British Industrial Science Is Alive And Well

Peer-Reviewed Publication

SPRU - Science and Technology Policy Research

Some British companies are publishing more academic papers than a medium-sized university. This was one of the conclusions to emerge in the latest report from the Science Policy Research Unit (SPRU), analysing trends in scientific publications.

ICI, for example was involved in over 4,600 publications, while SmithKline Beecham, Wellcome and AEA Technology all showed a score of well over 2,000. By contrast, approximately one third of British universities participated in fewer than 2,000 papers.

The Changing Shape of British Industrial Research analyses the 41,000 scientific and technical articles which were published in the UK between 1981 and 1994, and which have at least one author located in a UK-based company.

The report finds that:

  • companies publish papers across a wide range of sectors, with the pharmaceutical and chemical sectors most prominent. Amongst small firms, the new biotechnology firms outshine others;
  • during the period studied, there was a substantial expansion in publications in the health, chemicals, communications and SME (small- to medium-sized enterprises) sectors, and a decline in the atomic energy, electricity and electronics sectors;
  • industry publications were well cited (and therefore well regarded by their peers) with those in the life sciences being more highly cited than the typical academic paper;
  • in almost all sectors collaborative papers involving authors from more than one institution outnumber non-collaborative, with university researchers being the favoured partners. In 1994, 40% of industrial publications involved a university research partner.

This is the second report by Drs Diana Hicks and Sylvan Katz based on their BESST (Bibliometric Evaluation of Sectoral Scientific Trajectories) project within the ESRC-funded STEEP research centre at SPRU. The first phase of the project, reported in The Changing Shape of British Science, (SPRU, Oct 1995) tracked all UK scientific publications between 1981 and 1992, analysing trends and discovering which institutes in which sectors are publishing papers, in which fields and with whom.

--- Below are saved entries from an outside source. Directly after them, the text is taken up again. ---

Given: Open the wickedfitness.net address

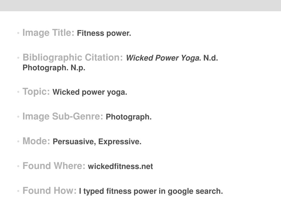Looking at the screenshot, I should coord(120,166).
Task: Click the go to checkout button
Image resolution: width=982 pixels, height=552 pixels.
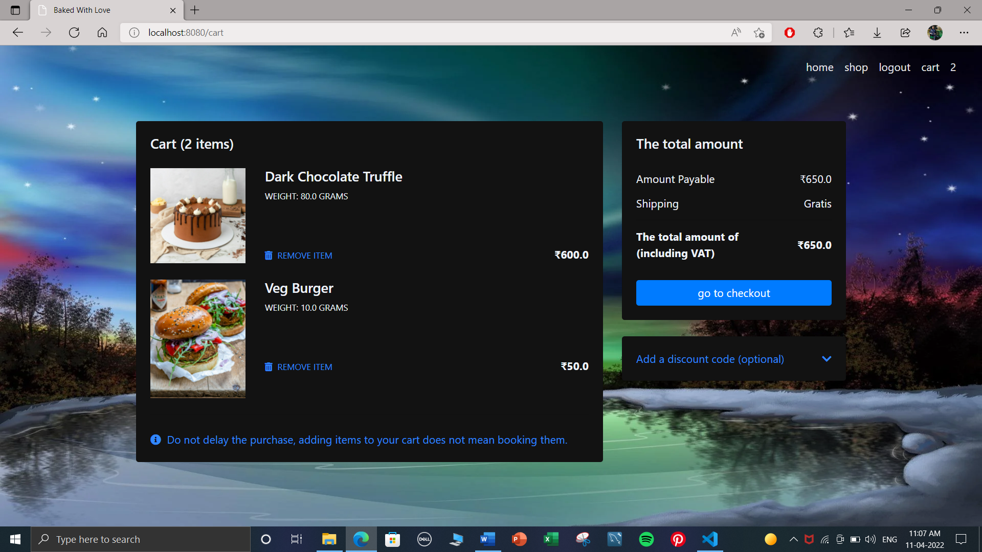Action: tap(734, 293)
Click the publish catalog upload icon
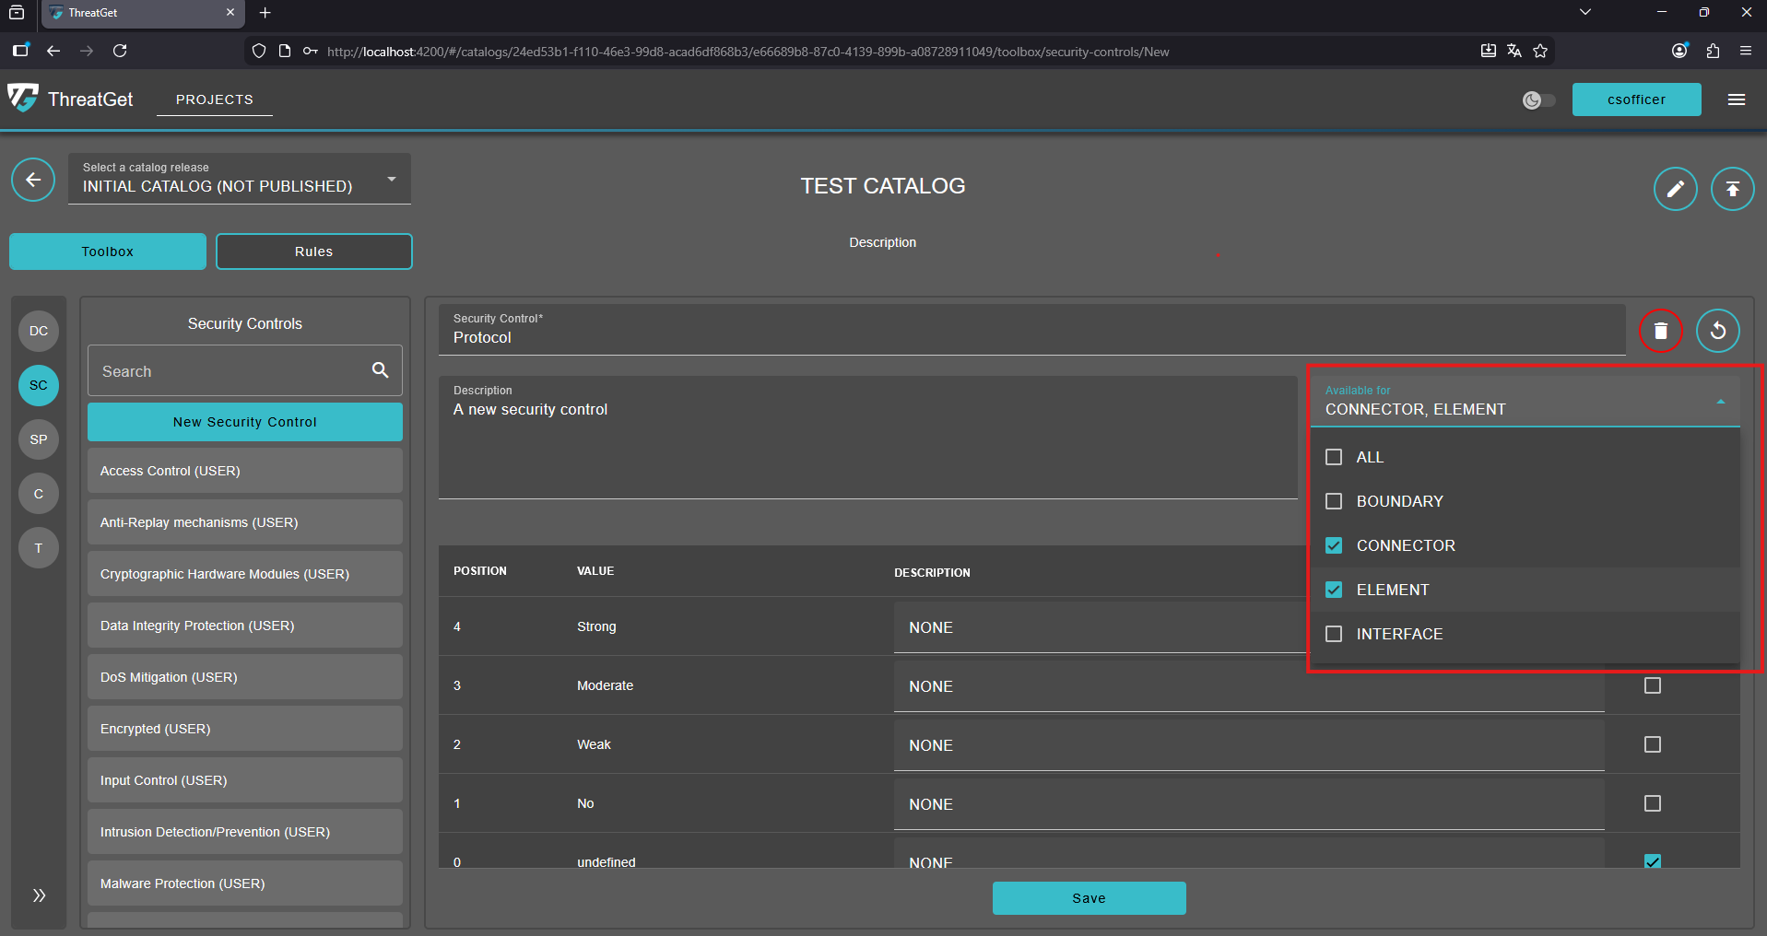Image resolution: width=1767 pixels, height=936 pixels. [x=1732, y=189]
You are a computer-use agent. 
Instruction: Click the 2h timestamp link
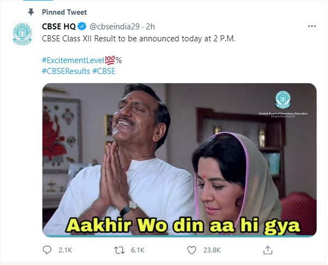pos(150,27)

This present report is a sequel to the first and concentrates entirely on industrial publications. Hicks' and Katz' research methods are outlined in detail in the report. Desktop scientometrics, the process of cleaning up and 'data mining' vast amounts of information on published research is explained. The report also comes with a disk of PC-accessible Excel 5 tables, for others to look at and analyse the results of their investigations.

"It is common to ask what science can do for companies. Here we ask what companies are doing for science", say the authors. The answer is that British industrial research is contributing substantively to the science base and has shown itself to be "dynamic, diverse and adaptive".